To learn how to calculate a regression line, learn from our friends at Khan Academy.
Visualize regressions with real data below:
In more advanced statistical analysis, researchers often use multiple regression techniques. Multiple regression allows us to predict or estimate the value of one outcome variable based on the value of one or more variables. Linear regression is a highly used technique in business, science, engineering, math- almost any field!- and it examines how one variable (the dependent variable) changes as one or more variables (the independent variables) change. This technique provides more detailed information about the relationship between variables, including the impact of other factors and the ability to make predictions. Instead of just seeing if water consumption and saliva are correlated in dogs, we could test if age of a dog, the breed, time exercising, and/or water consumption is associated with saliva production at the same time! Or, you could compare how your education, age, and years of experience can be used to estimate how much you should make in a future job and make sure you get paid to your liking!
| Hypothetical Multiple Regression Analysis Results |
|---|
| Dependent Variable: Saliva Production |
| R-squared: 0.65 |
| Coefficient | Std. Error | t-value | p-value | |
|---|---|---|---|---|
| Intercept | 10.50 | 0.80 | 13.13 | <0.001 |
| Dog Age (in years) | -0.25 | 0.05 | -5.00 | <0.001 |
| Dog Breed (Breed B vs A) | 1.20 | 0.40 | 3.00 | 0.003 |
| Time Exercising (in hours) | 2.75 | 0.30 | 9.17 | <0.001 |
| Water Consumption (in ml) | 0.05 | 0.01 | 5.00 | <0.001 |
Note:
- The variable “Dog Breed” is a categorical variable. In this illustration, it’s been dummy coded comparing Breed B to a reference Breed A.
- The R-squared value indicates that 65% of the variance in Saliva Production can be explained by the independent variables in the model.
- The p-values suggest the level of significance for each variable, with values <0.05 typically indicating significance in many fields.
To summarize, the Pearson correlation test is an incredibly valuable statistical tool used to assess the correlation between continuous variables. It, along with regression tests, is used frequently in business, agriculture, economics, psychology, medicine… really anything! (That’s also a bonus of having a job in statistics and data science- you are always useful and in demand!). Understanding how to use correlations and understanding that correlation does not mean causation, can help you be a savvy consumer of information, and even test if claims you see on the Internet are true.

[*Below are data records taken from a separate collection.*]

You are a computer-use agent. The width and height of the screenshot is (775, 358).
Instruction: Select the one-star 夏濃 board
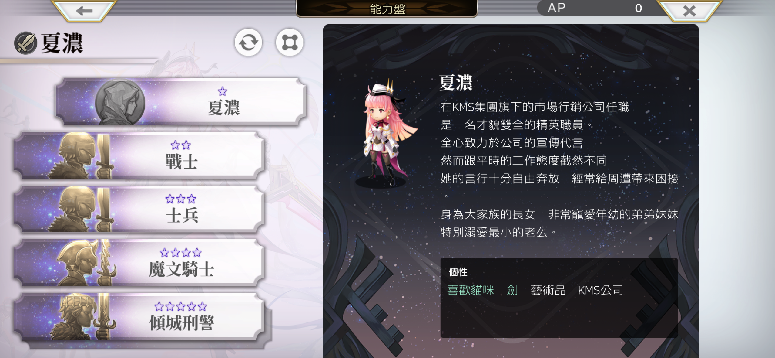tap(181, 101)
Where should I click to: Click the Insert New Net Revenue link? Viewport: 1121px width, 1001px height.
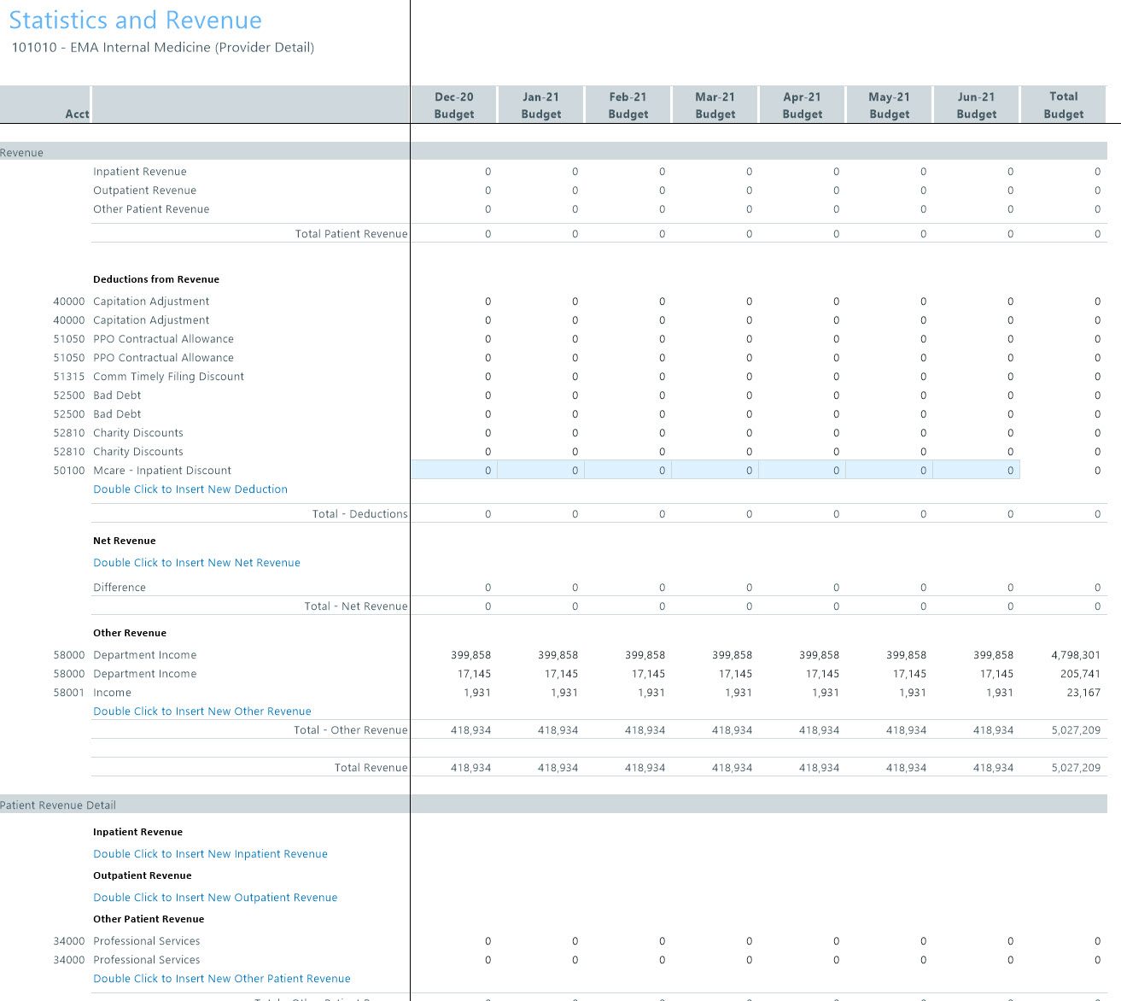pyautogui.click(x=196, y=562)
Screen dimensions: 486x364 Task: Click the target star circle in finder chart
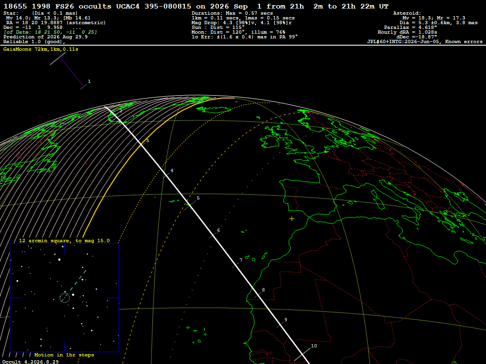(x=65, y=298)
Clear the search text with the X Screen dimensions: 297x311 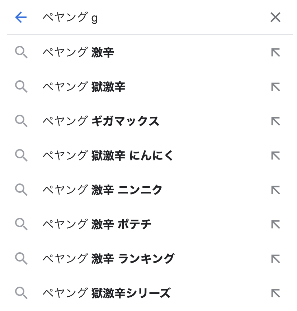tap(275, 17)
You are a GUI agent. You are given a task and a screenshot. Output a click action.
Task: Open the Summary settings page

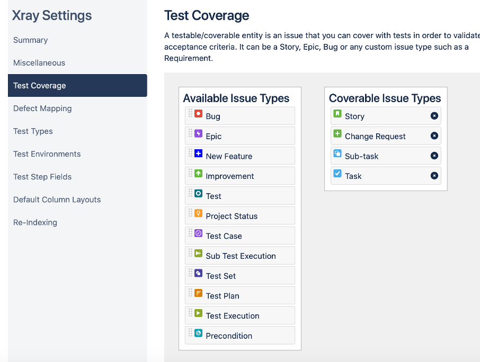click(x=30, y=40)
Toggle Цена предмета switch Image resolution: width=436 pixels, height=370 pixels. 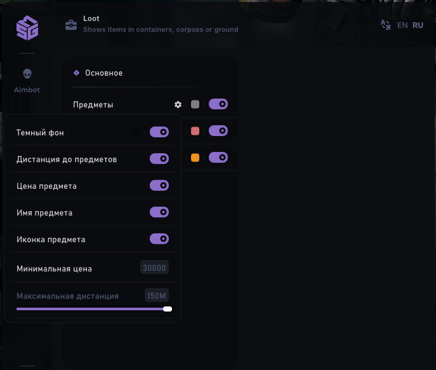pyautogui.click(x=159, y=186)
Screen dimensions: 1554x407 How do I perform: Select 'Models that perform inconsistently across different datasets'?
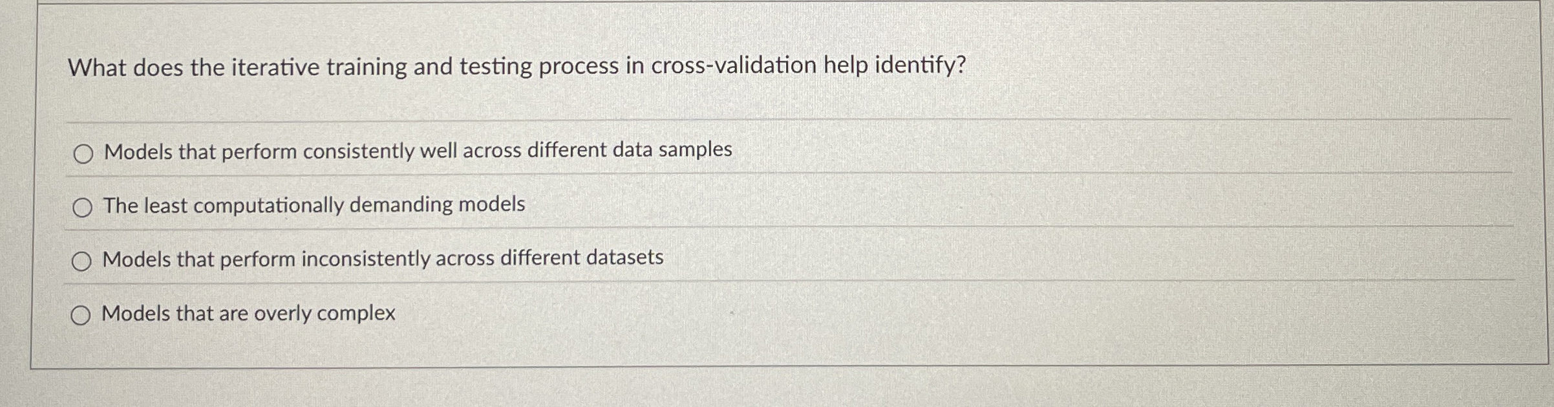coord(381,258)
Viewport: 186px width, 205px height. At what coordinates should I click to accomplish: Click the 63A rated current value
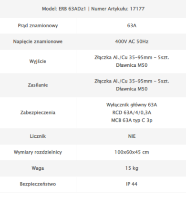(132, 26)
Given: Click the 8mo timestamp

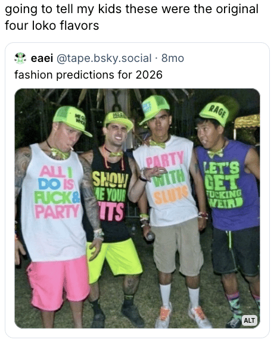Looking at the screenshot, I should pyautogui.click(x=173, y=58).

In our last lesson (hold back the tears), we’ll discuss how messy data can halt analysis and other considerations we should make to ensure the tests we run are a good and appropriate fit for our data. Maybe you’ve tried calculating germination rates of plants for a school project that should last a few days, but nothing sprouts for weeks! Often, it’s making sure the data is clean and ready to use that takes longer than the statistical tests to get results- we’ll see why.
Correlations in statistics measure the relationship between two continuous variables, indicating how closely they move together. However, they don’t prove causation, meaning a high correlation doesn’t necessarily mean one variable causes changes in the other.